Technical Abstract: Intervention: Infants were randomized to receive a single, 50,000 IU dose of vitamin A (VA) or placebo (PL) within 48 h of birth. Main Outcomes and Measures: This study tested the hypothesis that VA supplementation of infants at risk of VA deficiency would improve thymic function. Outcomes included (1) thymic index (TI); (2) CD4 T-cell concentrations; and (3) T-cell receptor excision circle (TREC) levels. Results: The study was conducted at a public maternity hospital in Dhaka, Bangladesh. A total of 306 infants (50% male) were enrolled. Study visits occurred between birth and 15 w and at 2 y of age (n = 265). VA had a transient, negative effect on TI, decreasing the VA mean (7.45 ± 2.33 cm2, n = 142) relative to the PL (8.12 ± 2.86 cm2, n = 147) by 8.3% at 6 w of age (p = 0.0497). VA treatment interacted with sex and birthweight (p = 0.034) to decrease CD4 T-cell concentrations in girls below the median birthweight (p = 0.020); 11.2% lower at 6 w (VA, 2,490 ± 750 cells/µL, n = 36; PL, 2,695 ± 700 cells/µL, n = 34), 8.4% lower at 15 w (VA, 2,653 ± 813 cells/µL, n = 34; PL, 3,105 ± 870 cells/µL, n = 37) and 19% lower at 2y (VA, 1,411 ± 737 cells/µL, n = 31; PL, 1,807 ± 1,012 cells/µL, n = 35). VA did not significantly affect TREC concentrations. Additionally, independent of treatment, sex differences were seen in these measures of thymic function, with girls having a smaller TI at all ages, higher CD4 T-cell concentrations early in infancy, and higher TREC levels at 6 w, but lower levels at 2 y. Conclusions and Relevance: High-dose VA treatment from 6-59 m of age is recommended to decrease mortality for infants at risk of VA deficiency.

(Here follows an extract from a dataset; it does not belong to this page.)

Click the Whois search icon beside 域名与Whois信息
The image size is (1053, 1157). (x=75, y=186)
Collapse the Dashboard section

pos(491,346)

The same strategy has been evaluated at birth but survival benefits are inconsistent. This study found that VA supplementation at birth had a modest, negative effect on thymic function, which does not support this approach to improve infant survival. Trial Registration: ClinicalTrials.gov Identifiers NCT01583972 and NCT02027610.